Document segment
Change the recovery model of the data warehouse to Simple. Although this setting won't improve read performance, i.e. SELECTS, it can improve DML operations especially Bulk Imports using bcp or Bulk Inserts (which can be a common task on loading a data warehouse).

Since a data wahouse is normally updated daily during non-office hours, and its data is reproducible from the source, the standard operation is to first take a full backup before the ETL begins, and then maybe take another FULL backup once the ETL has finished. Therefore, frequent log backups are normally not needed in a DWH enviroment.

Instance Settings

You can change the Optimize for Ad hoc Workloads to True.This setting will not have a direct performance impact on SELECTS, however it will improve the efficiency of the plan cache thus relieving the server from excessive memory pressure.

Information provided
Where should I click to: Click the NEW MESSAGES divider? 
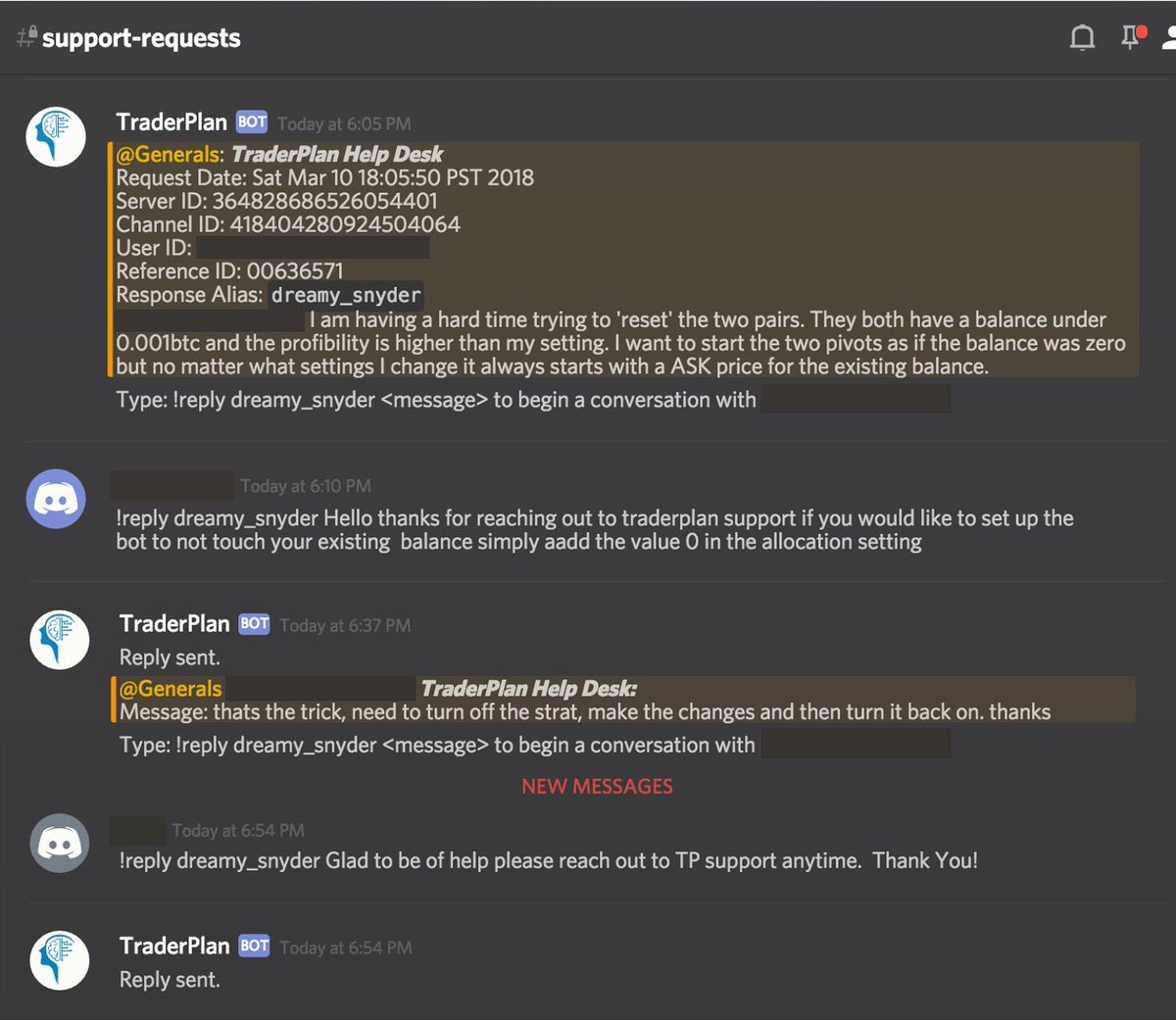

Your objective
Write the next part of the text on SQL Server settings for a data warehouse, picking up after its last sentence about Optimize for Ad hoc Workloads.

Task answer
You can also change the Max Degree of ParallelismBy default, SQL Server will use all processors (as long as it qualifies) to process a query. Having a long running query clogging all CPU cores will have a negative impact on other SQL statements which will be running at the same time. I have always set the Max Degree of Parallelism to half the number of cores of the hardware being used (to start with) and then I monitor my statements (for excessive cxpacket waits and adjust as neccessary) There is always the option to specify a differentMAXDOP for specific operations such as specific Select Statements, Index creation or rebuilds etc.

Conclusion

I hope that through this article I have given you some helpful tips to optimse and speed up your SQL statements.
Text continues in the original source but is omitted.